Cross Timbers Royalty Trust (NYSE: CRT) is a trust created out of royalty proceeds from oil and gas fields in Texas, New Mexico and Oklahoma. The trust income consists of 90 percent net profit interest from oil fields operated by XTO Energy, (devoid of production and development expenses) and 75 percent net profit interest from seven oil fields after deducting production and development expenses. The proceeds in the trust at the end of each month, post adjustment for trust administration expenses, are paid to the trust holders (6 million as in March 2014) within ten days of the beginning of every month.

Impressive Q1 Results

The monthly cash distribution is dependent on the oil sales volumes, prices and development costs. In Q1 2014, net profits increased 57 percent to $4.4 million from $2.8 million in Q1 2013. This was due to a 22 percent rise in oil sales volume and a 7 percent rise in gas sales volume during the quarter.

The average sales price also increased by 14 percent and 20 percent for oil and gas, which enabled the achievement of higher net profits. The production expenses reduced by 8 percent, while development expenses increased by 44 percent, indicating an expansion of production pipeline.

Total cash distributed to unit holders during Q1 2014 was $0.70 per unit compared to $0.44 per unit last year, returning a dividend yield of close to 3 percent.

Promising Outlook

XTO Energy, the exploration & production company from which the royalty revenue flows into Cross Timbers Trust, is a subsidiary of Exxon Mobil Corporation (NYSE: XOM). XTO Energy has 40,000 oil and natural gas wells in the United States.

The outlook for all oil and gas majors for Q2 2014 has gone up due to high oil prices as a result of ongoing Iraq crisis. Positive growth data in the U.S. should also enable positive revenue and earnings growth for oil and gas sector.

Cross Timbers Royalty Trust's net profits have been on the decline for the past two years, from $18 million in 2011, to $13.88 million in 2013. The better than estimated performance in Q1 2014 has given hopes of a net profit growth for the current year.

The stock price has rallied from below $30 levels in 2013 to a high of $38 after the Q1 results and has pulled back to current levels of $33.47 as on July 07, 2014.


The stock is currently trading at a price to earnings multiple of 13x to its trailing twelve months earnings. The expected earnings for 2014 is $2.8 and at current valuation multiples, the estimated price target is $36.

The monthly cash distributions, averaging a dividend yield of about 3 percent, is attractive to investors preferring a continuous cash stream. Earnings growth for Exxon Mobil and a rise in oil prices can improve the valuations further.

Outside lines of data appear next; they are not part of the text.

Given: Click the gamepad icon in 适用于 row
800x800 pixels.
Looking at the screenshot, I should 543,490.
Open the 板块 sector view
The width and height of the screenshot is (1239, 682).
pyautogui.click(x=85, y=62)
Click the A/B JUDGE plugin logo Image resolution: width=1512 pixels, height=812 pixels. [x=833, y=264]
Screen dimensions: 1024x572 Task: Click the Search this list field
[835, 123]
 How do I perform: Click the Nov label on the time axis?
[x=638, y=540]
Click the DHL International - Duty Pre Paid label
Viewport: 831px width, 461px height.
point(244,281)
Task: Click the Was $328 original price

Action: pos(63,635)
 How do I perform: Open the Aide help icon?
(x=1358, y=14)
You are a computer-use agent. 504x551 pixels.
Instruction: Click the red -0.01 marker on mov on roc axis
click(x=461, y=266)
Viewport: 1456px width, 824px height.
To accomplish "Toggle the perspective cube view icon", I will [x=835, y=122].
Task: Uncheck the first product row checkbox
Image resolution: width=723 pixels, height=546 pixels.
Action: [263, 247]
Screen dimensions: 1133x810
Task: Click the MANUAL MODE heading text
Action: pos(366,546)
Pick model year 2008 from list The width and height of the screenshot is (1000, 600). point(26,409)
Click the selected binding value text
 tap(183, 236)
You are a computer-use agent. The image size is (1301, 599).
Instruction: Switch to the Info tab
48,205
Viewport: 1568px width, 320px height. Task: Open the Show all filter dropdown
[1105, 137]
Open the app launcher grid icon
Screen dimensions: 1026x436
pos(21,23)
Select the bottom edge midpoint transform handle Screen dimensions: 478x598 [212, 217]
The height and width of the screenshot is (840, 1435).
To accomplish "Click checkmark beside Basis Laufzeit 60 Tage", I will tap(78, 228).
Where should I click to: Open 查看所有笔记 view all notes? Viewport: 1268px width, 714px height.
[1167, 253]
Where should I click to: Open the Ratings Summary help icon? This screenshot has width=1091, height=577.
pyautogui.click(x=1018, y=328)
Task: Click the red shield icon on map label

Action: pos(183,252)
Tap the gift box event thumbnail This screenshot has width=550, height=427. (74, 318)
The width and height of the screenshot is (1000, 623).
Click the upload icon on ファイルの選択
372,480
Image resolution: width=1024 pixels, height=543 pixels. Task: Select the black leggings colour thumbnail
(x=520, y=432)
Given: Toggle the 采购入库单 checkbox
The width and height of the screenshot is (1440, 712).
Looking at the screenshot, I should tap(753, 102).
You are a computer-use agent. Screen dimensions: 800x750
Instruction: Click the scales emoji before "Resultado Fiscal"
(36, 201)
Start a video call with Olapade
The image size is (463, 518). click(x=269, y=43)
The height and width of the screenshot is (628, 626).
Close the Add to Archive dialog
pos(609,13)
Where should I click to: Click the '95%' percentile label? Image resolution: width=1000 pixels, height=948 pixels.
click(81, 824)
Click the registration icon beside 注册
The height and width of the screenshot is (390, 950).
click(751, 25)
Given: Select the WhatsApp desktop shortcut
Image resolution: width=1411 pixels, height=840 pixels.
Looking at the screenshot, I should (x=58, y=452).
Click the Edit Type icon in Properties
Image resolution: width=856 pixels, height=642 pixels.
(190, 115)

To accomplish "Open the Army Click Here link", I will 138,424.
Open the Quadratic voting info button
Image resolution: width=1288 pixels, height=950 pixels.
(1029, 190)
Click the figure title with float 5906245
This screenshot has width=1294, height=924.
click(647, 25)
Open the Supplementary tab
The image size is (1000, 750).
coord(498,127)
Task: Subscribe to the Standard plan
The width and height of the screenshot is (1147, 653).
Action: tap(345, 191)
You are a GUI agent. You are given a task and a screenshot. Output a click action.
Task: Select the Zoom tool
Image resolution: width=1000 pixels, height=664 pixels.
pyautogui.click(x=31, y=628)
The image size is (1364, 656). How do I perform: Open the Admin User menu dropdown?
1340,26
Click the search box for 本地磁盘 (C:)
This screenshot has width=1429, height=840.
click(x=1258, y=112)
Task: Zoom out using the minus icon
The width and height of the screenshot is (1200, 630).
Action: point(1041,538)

While Cross Timbers outlook looks increasingly promising, the bottom line would be to maintain or improve on performances posted on Q1 2014.

The next few quarters could by very crucial for the company as it looks to recover from the recent plunge. Nonetheless, the stock looks attractive with a consensus price target of about $40 per share for the current year.

Disclosure: The author has no positions in any stocks mentioned, and no plans to initiate any positions within the next 72 hours.